When I was young, my mom told me a tale about when she babysat for my cousin before I was born. My mom and cousin Stephanie were on Miami Beach, and all of a sudden, she heard Stephanie screaming. She ran to Stephanie’s side, and my cousin, only four or five years old at the time, had tentacles and angry red welts on her back and arms. My cousin had had an encounter with a Portuguese Man-of-War (Physalia physalis) and fortunately recovered with no problem. This story has stayed with me ever since.
While many are familiar with the Man-of-War, the similar-appearing species By-the-Wind Sailor (Velella velella) can also make appearances on our beaches. Since they look so much like the Man-of-War, it’s important to have a basic understanding of these organisms and err on the side of caution, and avoid them when possible. I bring this up because just last week, I found several dozen of these visitors along the beach at Bear Cut on Virginia Key. The timing of this was surprising, as usually we don’t see Man-of-War or By-the-Wind Sailors until later into the winter season, around January or February.
The Man-of-War is not an individual but rather a group of organisms working together. Their gas-filled sack or pneumatophore is blue in color, and can grow up to 12 inches long. This is what we see dotting the surface of the water. What’s truly scary is that their tentacles extend under the surface of the water, and can be up to 165’ long! These tentacles are what the animal uses to stun and kill their prey (small fish and other invertebrates). For people, these venomous tentacles can administer a painful sting, even if the Man-of-War is dead.
Related to the Man-of-War, the By-the-Wind Sailor features a sail that is blueish/purple in color. Also called a float, the sail can be up to three to four inches in size, smaller than a mature Man-of-War. A fun fact about the By-the-Wind Sailors is that they are considered “left-handed,” in other words, their sail goes from the upper left to the lower right along their long body axis (Bieri 1959). Their tiny, shorter tentacles are much closer to the main part of their body. Also carnivorous, the By-the-Wind Sailor uses their tentacles to trap their prey. While toxins contained in their stinging cells are not as potent as that of the Man-of-War, it’s still prudent to handle the animals carefully, if at all.
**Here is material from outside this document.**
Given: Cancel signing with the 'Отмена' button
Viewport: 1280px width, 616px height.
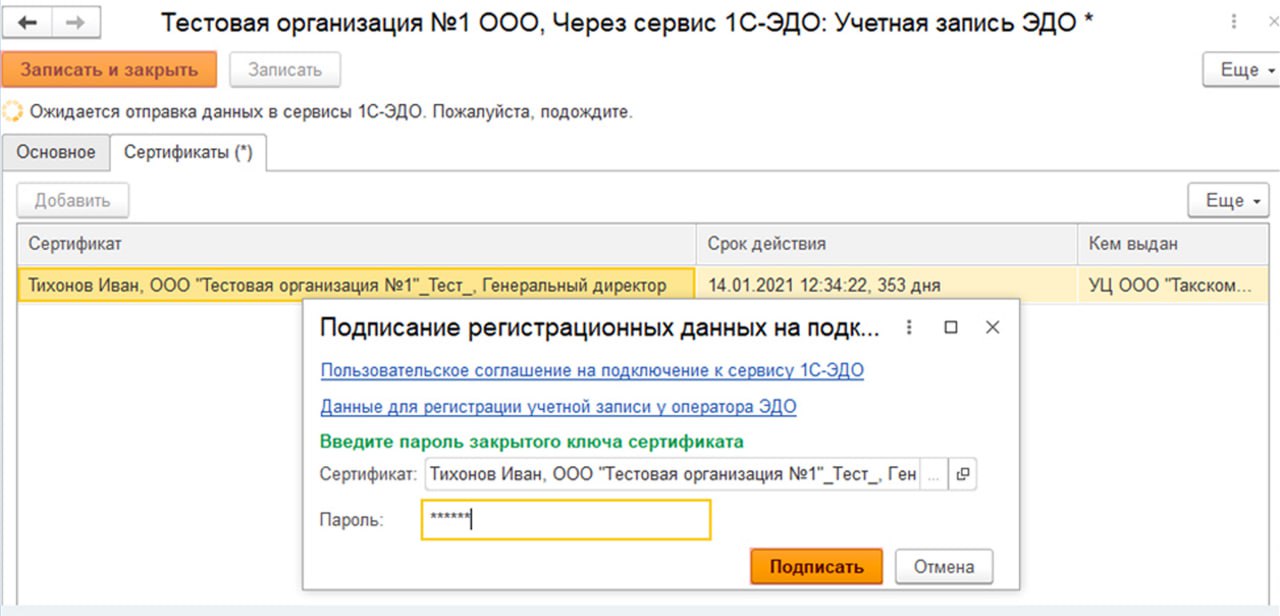Looking at the screenshot, I should (x=943, y=567).
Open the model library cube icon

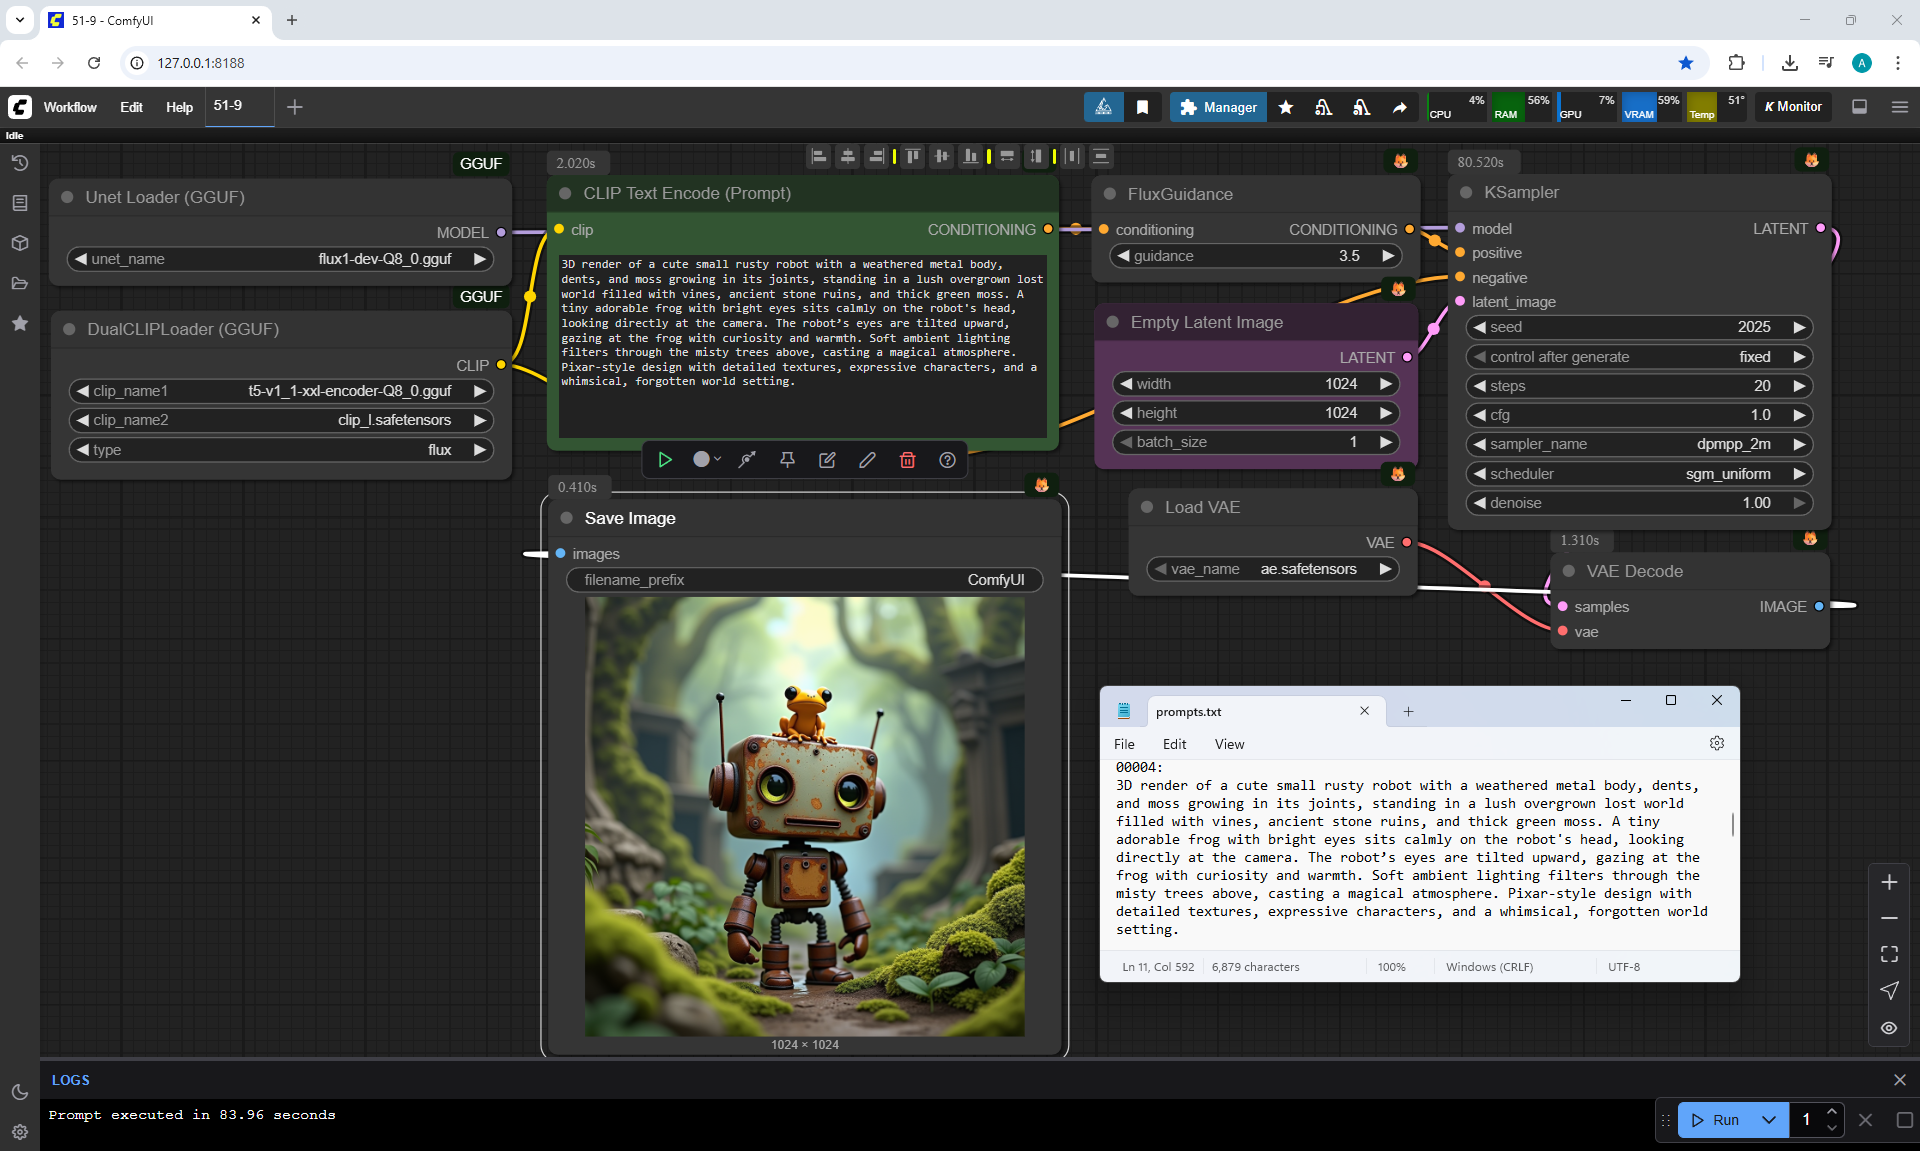coord(19,243)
Neither creature can self-propel, so they simply drift with currents or wind movement. This is why during certain times of year or with winter storms, they float onto beaches in great numbers. Both species can begin to lose color once they die, leaving their sail or bladder looking more clear instead of blue. During southeast Florida’s winter months, January and February, it’s common to see these gelatinous-looking visitors washing up on local beaches. If you’re on the beach, keep your eyes peeled for them, just in case. If you’re participating in (brrr) in-water activities, be mindful that these creatures could be on the surface above you as you ascend, and be sure that the coast is clear before jumping in!
Bieri, R. 29159. Dimorphism and size distribution in Velella and Physalia. Nature: 184, p. 1333-1334.